Abstract
SWISS-2DPAGE (http://www.expasy.ch/ch2d/ ) is an annotated two-dimensional polyacrylamide gel electrophoresis (2-DE) database established in 1993. The current release contains 24 reference maps from human and mouse biological samples, as well as from Saccharomyces cerevisiae, Escherichia coli and Dictyostelium discoideum origin. These reference maps have now 2824 identified spots, corresponding to 614 separate protein entries in the database, in addition to virtual entries for each SWISS-PROT sequence or any user-entered amino acids sequence. Last year improvements in the SWISS-2DPAGE database are as follows: three new maps have been created and several others have been updated; cross-references to newly built federated 2-DE databases have been added; new functions to access the data have been provided through the ExPASy proteomics server.
INTRODUCTION
The SWISS-2DPAGE database collects data on proteins identified on various two-dimensional polyacrylamide gel electrophoresis (2-DE) maps (1). The identification of proteins on 2-DE maps was obtained by various techniques (2), including gel comparison, microsequencing, immunoblotting, amino acid composition analysis, peptide mass fingerprinting using mass spectrometry, or a combination of some of these. The core of the SWISS-2DPAGE database consists thus in the description of the proteins identified, including mapping procedures, physiological and pathological information, experimental data (isoelectric point, molecular weight, amino acid composition, peptide masses) and bibliographical references, in addition to the 2-DE images showing the protein locations.
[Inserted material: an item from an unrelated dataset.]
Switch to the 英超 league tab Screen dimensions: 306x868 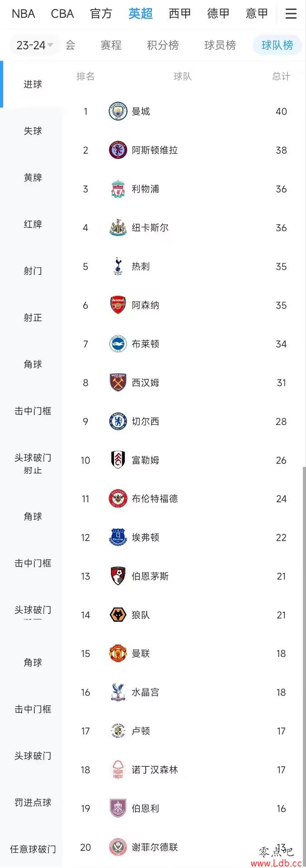(x=140, y=14)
Cross-references are provided to MEDLINE, to other 2-DE databases [ECO2DBASE (3), HSC-2DPAGE (4), YEPD (5), and the two newly built SIENA-2DPAGE (6–8) and PHCI-2DPAGE (9,10)], and to SWISS-PROT (11), which itself provides many links to other molecular databases [EMBL (12), GenBank (13), PROSITE (14), MIM (15), etc.]. The SWISS-2DPAGE database is maintained by the Swiss Institute of Bioinformatics, in collaboration with the Central Clinical Chemistry Laboratory of Geneva University Hospital.
FORMAT
The protein entries in SWISS-2DPAGE are text files structured to be readable by human as well as by computer programs. Each entry is composed of defined lines, used to record various kinds of data (Fig. 1). For standardization purposes, the format of SWISS-2DPAGE entries is similar to the SWISS-PROT database (11) and contains specific lines dedicated to 2-DE data: (i) the master line (MT) lists the reference maps where the entry has been identified; (ii) the images line (IM) lists the 2-DE images available for the entry; (iii) the 2D lines integrate different topics including mapping procedure, spot coordinates, protein amino acid composition, peptide masses from mass spectrometry, protein expression levels and modifications. On the ExPASy Web server (see availability section) the data image associated with a protein entry displays the experimental location of the protein on the chosen map, together with a theoretical region computed from the protein sequence (Fig. 2).
CURRENT CONTENT
Release 11 of SWISS-2DPAGE (October 1999) contains twenty-four reference maps. Fourteen are from human cells or tissues (kidney, liver, lymphoma, platelet cells, red blood cells, colorectal epithelia cells), body fluids (cerebrospinal fluid, plasma), culture cells (colorectal adenocarcinoma cells, erythroleukemia cell line, hepatoblastoma carcinoma derived cells, hepatoblastoma carcinoma derived cell line secreted proteins, macrophage like cell line, promyelocytic leukemia derived cells); four are from mouse cells or tissues (liver, gastrocnemius muscle, pancreatic islet cells, epididymal fat pad); the other maps are from Saccharomyces cerevisiae, Escherichia coli (obtained for four pI ranges: 3.5–10, 4–5, 4.5–5.5, 5–6) and Dictyostelium discoideum origin. Table 1 gives detailed descriptions for each of these maps, including creation and release dates, number of detected spots, number of identified spots, and number of distinct protein entries. On these maps a total of 2824 spots have been identified by gel matching (51%), immunoblotting (24%), co-migration (3%), microsequencing (17%), amino acids composition (6%) and mass spectrometry (15%). Total exceeds 100% as some of the spots have been identified by several methods. These identifications correspond currently to 614 different protein entries from human, mouse, yeast, E.coli and D.discoideum origin (Fig. 3). In addition, there are as many virtual entries as protein sequences in the SWISS-PROT database or as any user-entered amino acids sequence.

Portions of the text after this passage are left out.